This year we wanted to take a play from every extra-long Twitter thread of self-love, but having our writers focus on their incredible work from this year. So here are 26 stories selected by their writers, showing off their immeasurable talent with short explanations of why they have selected these pieces.
We love our writers. And here’s some of the best of their writing this year.

The Feels
What happens when a horror story tries to manifest in the real world?

The Bleeding Edge
The FDA has failed for decades in its duty to oversee medical technologies, with women disproportionately falling victim.

New Gods
New York Comic Con is a monument to hype with amusements deliberately designed to part fans from their money and/or time, but Sara would hate to miss the fantasy.

I Hate My Dream Job
After years of dreaming of getting paid to review videogames, Rob finally got that chance. Then, after almost a decade, he realized that he hated it.

Assassination Nation has Blood in its Teeth
The moral of Assassination Nation is that high school boys are terrible and you should kill them.

The Harmful Misconceptions Behind We Happy Few
Compulsion Games’ recent release rebukes psychiatric drugs in its attempt to build a commentary around them.

Top Ten Characters I Hate
September 2018 is the first anniversary of This Mortal Coyle and, to celebrate, Deirdre Coyle lists ten characters that make her blood boil.

The Gay Normalcy Fantasy
Sometimes we just want to escape into a power fantasy. For many gay people, there’s power in the fantasy of normalcy.

Studio Ghibli and the Climate Crisis
A pair of ‘90s Ghibli films reveal the depths of our environmental problem but refuse to give up hope.

Whether its NFL or RPG, A Party Trumps Its Players
How communities and players lose sight of the people behind their beloved teams.
Writer’s Choice: Favorite Unwinnable Stories 2018
No best of the year list is complete without a shout out to some of your other favorites, so we asked the writers to select some of their favorite pieces that are on the site from other writers. (Some of these stories were self-selected by the writers for the above section, so we just combined the commentary)

The Unstable Sexuality of Joji
He’s got a dangerous sort of attraction, a wild romanticism that calls out for attention in ways that the standard Asian male stereotype isn’t necessarily ready to handle.

The Kentucky State Fair
I’m one of those rural queers you never hear about.

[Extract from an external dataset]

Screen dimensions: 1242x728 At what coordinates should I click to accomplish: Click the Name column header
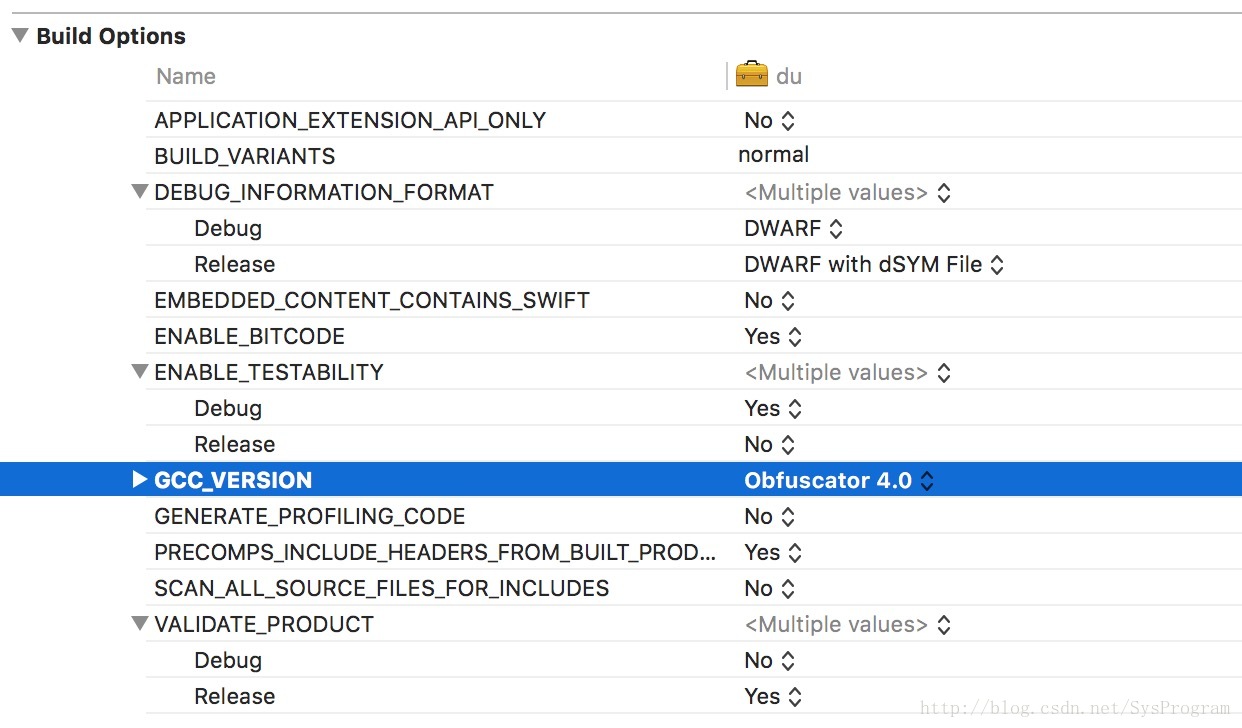pos(186,76)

You haven’t heard of me, only of the places I’ve been.

Analyzing the Historical Context of The Last of Us Part II’s Violence
Colonialism haunts the post-apocalypse.

The Uncomfortable Thoughtlessness of Spider-Man
I love how David always challenges how things in games are portrayed, and this is just another example of that. - Jeremy Signor
Spider-Man works hard to portray Peter as a guy good, but it fails to find nuance in incarcerated populations, foreigners and the ecosystem of New York itself.

here’s 2300 words on twilight and new moon
Twilight at its core, is barely functional as a romance, but deeply fascinating as a tragedy where two distinct cultures interact and implode around each other.

Procreation of the Wicked
“They rip him apart as he grins, nerve-endings aflame with the liquor of pain, finally accepting an eternity of obliterative bliss.”

Hood Cyberpunk
I loved the way this piece used personal experience to illustrate a broader point about a major blind spot in the narrative perspective of not just a game, but an entire literary genre. It nails everything that good games criticism should be. - Ben Sailer
How the genre's formative works focus on white men, and what it could mean if they didn't. - Deirdre Coyle
Cyberpunk stories don’t generally want, or need, to change society. It seems, rather, that they’re perfectly content partying in the rubble.

The Origins of Assassin’s Creed
Really great consideration of a game through historical & personal contextualization. I really admire pieces like this that go outside of the traditional perimeters of gaming as a field in order to better discuss gaming. - Adam Boffa
This is hard, because there are so many stories I loved this year, but I have to go with Yussef Cole's "The Origins of Assassin's Creed." The process of editing this one was so thought-provoking and the final product such a rewarding read that it made me interested in videogame in a way I haven't been in a long time. - Stu Horvath
Yussef Cole explores the complex relationship between Assassin’s Creed: Origins, Egypt and blackness.

Art vs. Artist
There comes a point where death is too good for the artist.

Bea Santello
A jewel in Deirdre's always-excellent column, her analysis of Bea Santello from Night in the Woods cuts straight to the heart of what makes great characterization: reality. As she deftly articulates, Deirdre doesn't just find Bea to be believable when she encounters her in-game, she knew her before she ever started playing. - Sara Clemens
My favorite of Bea’s qualities is that she’s tired.